Step-by-step explanation:

As per the attached figure, right angled $\triangle MDL$ has an inscribed circle whose center is $I$ .

We have joined the incenter $I$ to the vertices of the $\triangle MDL$ .

Sides MD and DL are equal because we are given that $\angle M = \angle L = 45 ^\circ.$

Formula for area of a $\triangle = \dfrac{1}{2} \times base \times height$

As per the figure attached, we are given that side a = 10.

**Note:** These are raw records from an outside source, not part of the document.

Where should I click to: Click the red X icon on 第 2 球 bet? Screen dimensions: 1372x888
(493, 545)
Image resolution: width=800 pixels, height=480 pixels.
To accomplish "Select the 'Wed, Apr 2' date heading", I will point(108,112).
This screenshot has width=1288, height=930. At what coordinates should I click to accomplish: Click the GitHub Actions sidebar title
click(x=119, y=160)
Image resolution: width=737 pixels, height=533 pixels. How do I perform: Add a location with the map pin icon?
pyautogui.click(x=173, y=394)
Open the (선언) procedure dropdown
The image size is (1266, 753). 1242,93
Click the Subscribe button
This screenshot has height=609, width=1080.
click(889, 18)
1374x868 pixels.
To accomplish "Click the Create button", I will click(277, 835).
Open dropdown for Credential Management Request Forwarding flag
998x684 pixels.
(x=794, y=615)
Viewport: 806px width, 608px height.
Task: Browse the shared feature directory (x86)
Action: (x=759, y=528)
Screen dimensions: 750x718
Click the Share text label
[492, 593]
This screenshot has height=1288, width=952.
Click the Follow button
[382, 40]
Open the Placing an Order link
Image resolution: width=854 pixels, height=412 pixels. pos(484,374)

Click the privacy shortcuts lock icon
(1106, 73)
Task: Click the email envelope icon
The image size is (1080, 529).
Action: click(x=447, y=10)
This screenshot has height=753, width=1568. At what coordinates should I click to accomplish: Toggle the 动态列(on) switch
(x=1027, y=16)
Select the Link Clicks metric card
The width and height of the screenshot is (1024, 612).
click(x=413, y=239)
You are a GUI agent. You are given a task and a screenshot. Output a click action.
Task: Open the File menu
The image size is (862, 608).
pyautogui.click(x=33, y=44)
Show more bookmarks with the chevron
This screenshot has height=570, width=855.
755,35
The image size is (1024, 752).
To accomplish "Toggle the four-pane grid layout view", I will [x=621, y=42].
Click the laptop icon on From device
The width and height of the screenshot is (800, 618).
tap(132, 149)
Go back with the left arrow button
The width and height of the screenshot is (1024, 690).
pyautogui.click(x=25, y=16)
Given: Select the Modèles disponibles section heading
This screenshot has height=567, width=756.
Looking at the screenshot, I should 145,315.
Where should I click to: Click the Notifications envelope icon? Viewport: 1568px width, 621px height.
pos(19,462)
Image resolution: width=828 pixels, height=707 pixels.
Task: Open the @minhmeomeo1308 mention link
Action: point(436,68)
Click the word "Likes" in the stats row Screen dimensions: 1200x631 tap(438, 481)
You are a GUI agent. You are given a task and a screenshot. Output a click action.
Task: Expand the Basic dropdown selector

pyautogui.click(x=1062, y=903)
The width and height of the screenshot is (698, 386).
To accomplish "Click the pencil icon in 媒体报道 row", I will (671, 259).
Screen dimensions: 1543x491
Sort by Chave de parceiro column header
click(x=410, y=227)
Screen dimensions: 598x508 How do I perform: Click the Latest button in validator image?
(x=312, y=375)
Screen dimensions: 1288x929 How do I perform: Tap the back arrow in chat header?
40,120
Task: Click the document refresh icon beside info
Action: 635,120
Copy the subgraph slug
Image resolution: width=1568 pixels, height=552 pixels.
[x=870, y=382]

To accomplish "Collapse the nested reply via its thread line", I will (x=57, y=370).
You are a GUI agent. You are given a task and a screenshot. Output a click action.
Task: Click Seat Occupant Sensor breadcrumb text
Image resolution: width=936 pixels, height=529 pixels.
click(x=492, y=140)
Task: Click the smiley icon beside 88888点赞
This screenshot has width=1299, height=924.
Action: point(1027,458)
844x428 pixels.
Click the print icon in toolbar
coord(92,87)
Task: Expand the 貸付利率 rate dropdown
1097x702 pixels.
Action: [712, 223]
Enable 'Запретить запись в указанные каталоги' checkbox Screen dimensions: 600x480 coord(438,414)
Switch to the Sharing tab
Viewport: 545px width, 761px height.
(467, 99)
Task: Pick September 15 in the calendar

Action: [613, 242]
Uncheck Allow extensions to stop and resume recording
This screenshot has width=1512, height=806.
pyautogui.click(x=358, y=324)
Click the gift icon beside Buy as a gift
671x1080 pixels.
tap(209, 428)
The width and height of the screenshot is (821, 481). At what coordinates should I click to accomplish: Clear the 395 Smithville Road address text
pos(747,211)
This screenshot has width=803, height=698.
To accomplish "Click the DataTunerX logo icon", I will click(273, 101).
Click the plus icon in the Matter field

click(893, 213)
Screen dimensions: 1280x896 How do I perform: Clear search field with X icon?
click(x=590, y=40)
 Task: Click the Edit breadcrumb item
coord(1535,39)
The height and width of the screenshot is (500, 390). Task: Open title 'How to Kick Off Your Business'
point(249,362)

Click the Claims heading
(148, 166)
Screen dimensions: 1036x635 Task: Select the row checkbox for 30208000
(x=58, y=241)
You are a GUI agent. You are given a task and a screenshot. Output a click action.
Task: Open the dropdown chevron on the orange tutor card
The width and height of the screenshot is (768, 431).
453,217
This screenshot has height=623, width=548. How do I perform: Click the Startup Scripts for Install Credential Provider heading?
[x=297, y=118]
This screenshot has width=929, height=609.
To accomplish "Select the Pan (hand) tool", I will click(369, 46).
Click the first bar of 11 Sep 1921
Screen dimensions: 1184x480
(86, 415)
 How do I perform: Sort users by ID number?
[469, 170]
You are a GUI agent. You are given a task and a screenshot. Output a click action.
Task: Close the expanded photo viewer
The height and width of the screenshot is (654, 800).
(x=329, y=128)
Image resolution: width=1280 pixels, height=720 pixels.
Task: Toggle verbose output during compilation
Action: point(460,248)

Using pythagoras theorem, we can easily calculate that side ML = 10 $\sqrt{2}$

Points P,Q and R are at $90 ^\circ$ on the sides ML, MD and DL respectively so IQ, IR and IP are heights of $\triangle$ MIL, $\triangle$ MID and $\triangle$ DIL.

Also,

$\text {Area of } \triangle MDL = \text {Area of } \triangle MIL +\text {Area of } \triangle MID+ \text {Area of } \triangle DIL$

$\dfrac{1}{2} \times 10 \times 10 = \dfrac{1}{2} \times r \times 10 + \dfrac{1}{2} \times r \times 10 + \dfrac{1}{2} \times r \times 10\sqrt2\\\Rightarrow r = \dfrac {10}{2+\sqrt2} \\\Rightarrow r = \dfrac{5\sqrt2}{\sqrt2+1}\\\text{Multiplying and divinding by }(\sqrt2 +1)\\\Rightarrow r = 10-5\sqrt2$